In Nova Scotia, we have reached a colonization super-state: the companies that deplete our resources for money are no longer ours, they are foreign.

  • Northern Pulp (which Nova Scotia tax payers consistently subsidized for 50% of its annual costs) is owned by an Indonesian billionaire (yes, I know it closed, but I also know it’s still trying to reopen).
  • The railroad behind my house, the original Dominion Atlantic railway, was privatized by the Provincial government nearly 30 years ago and sold lock, stock and barrel to an American who – of course – couldn’t maintain the infrastructure. The last train rode in 2006 and now we have to negotiate with this one foreign real estate owner for each piece of that unused rail bed that we want to repurpose.
  • Atlantic Gold, the company that exploits the Touquoy gold mine and wants to exploit three other gold mines along the eastern shore, got bought up by an Australian company (and hasn’t paid a penny in tax).
  • About 10 years ago we managed to prevent an American company from opening a giant quarry on the Bay of Fundy, designed to export basalt to New England for the road and construction industry. We escaped major siltation and habitat destruction in the Bay of Fundy by the hair on our teeth.
  • The Fundy Gypsum mine in Windsor was owned by an American company and it pulled out when the construction industry tanked after the 2008 depression.
  • And, last but not least, Kitty and Beckwith Gilbert, an American billionaire couple, seduced our Provincial government, specifically our then-Minister of Lands & Forestry, now our Premier Iain Rankin, into selling our land, the land of all nearly one million Nova Scotians in order to transform it into a gated luxury golf course. Not just any land, but land that we all thought was protected. Owl’s Head was [portrayed] as a Provincial Park. And because the Minister knew that it was protected, he sold it behind our back. Now we, the citizens who owned this land and wanted to protect it in perpetuity because it comprises rare and unique ecology, are spending time and money to try to get it back, to prevent its destruction, to prevent it from getting blasted and crumbled and crushed and turned into something synthetic.
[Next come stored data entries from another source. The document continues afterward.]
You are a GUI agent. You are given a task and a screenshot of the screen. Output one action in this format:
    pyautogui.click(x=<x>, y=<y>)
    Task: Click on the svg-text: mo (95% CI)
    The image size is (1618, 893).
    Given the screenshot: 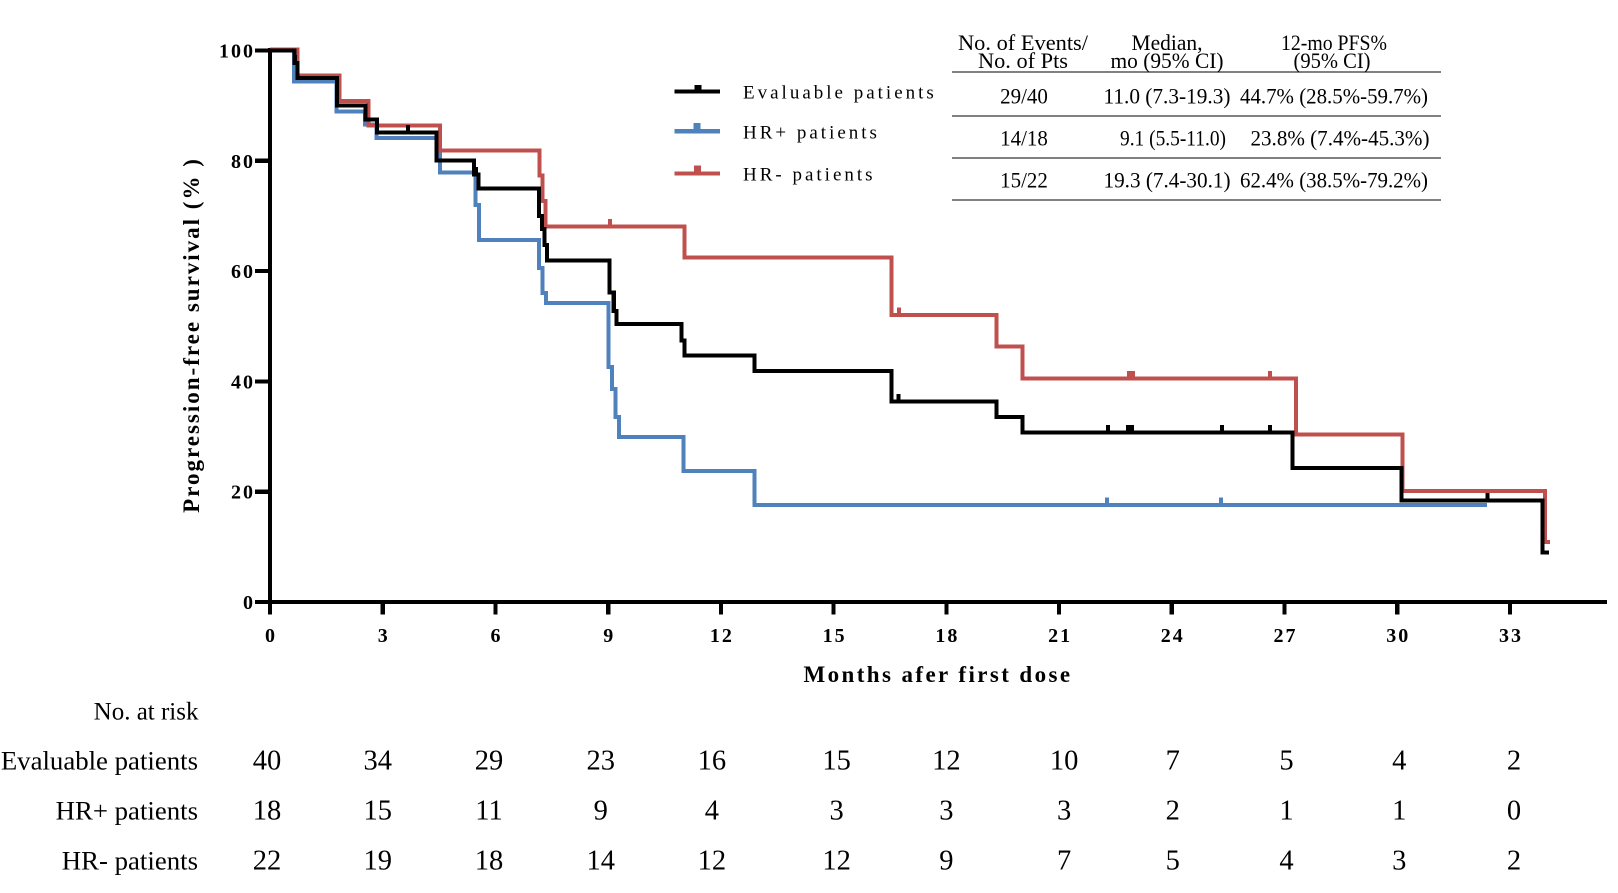 What is the action you would take?
    pyautogui.click(x=1168, y=60)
It’s colonization on steroids. It’s primitive. The one-time settlers together with the Indigenous people are now colonized by foreigners and made dependent on them. Nova Scotians are led to believe that they will be better off, even though there’s no evidence this is or will be the case. The land is raped and lies desolate, foreign investors leave because their hot air balloons deflate. They couldn’t care less about the land or the long-term future for the people who live here.

Private profit never serves the public interest. All this is rape. It’s the Sabine women all over. Our lands are raped, our future sold. The countless endangered birds, plants and sea creatures don’t speak our language and can’t defend themselves. There will be devastatingly Silent Springs across our lands.

Undo the theft. Give us back Owl’s Head.


Dr. Elisabeth Kosters is an adjunct professor at the Earth Sciences Department of Dalhousie University. This letter has been republished with her permission and is also available here (Earth Science Society) and here (The Nova Scotia Advocate).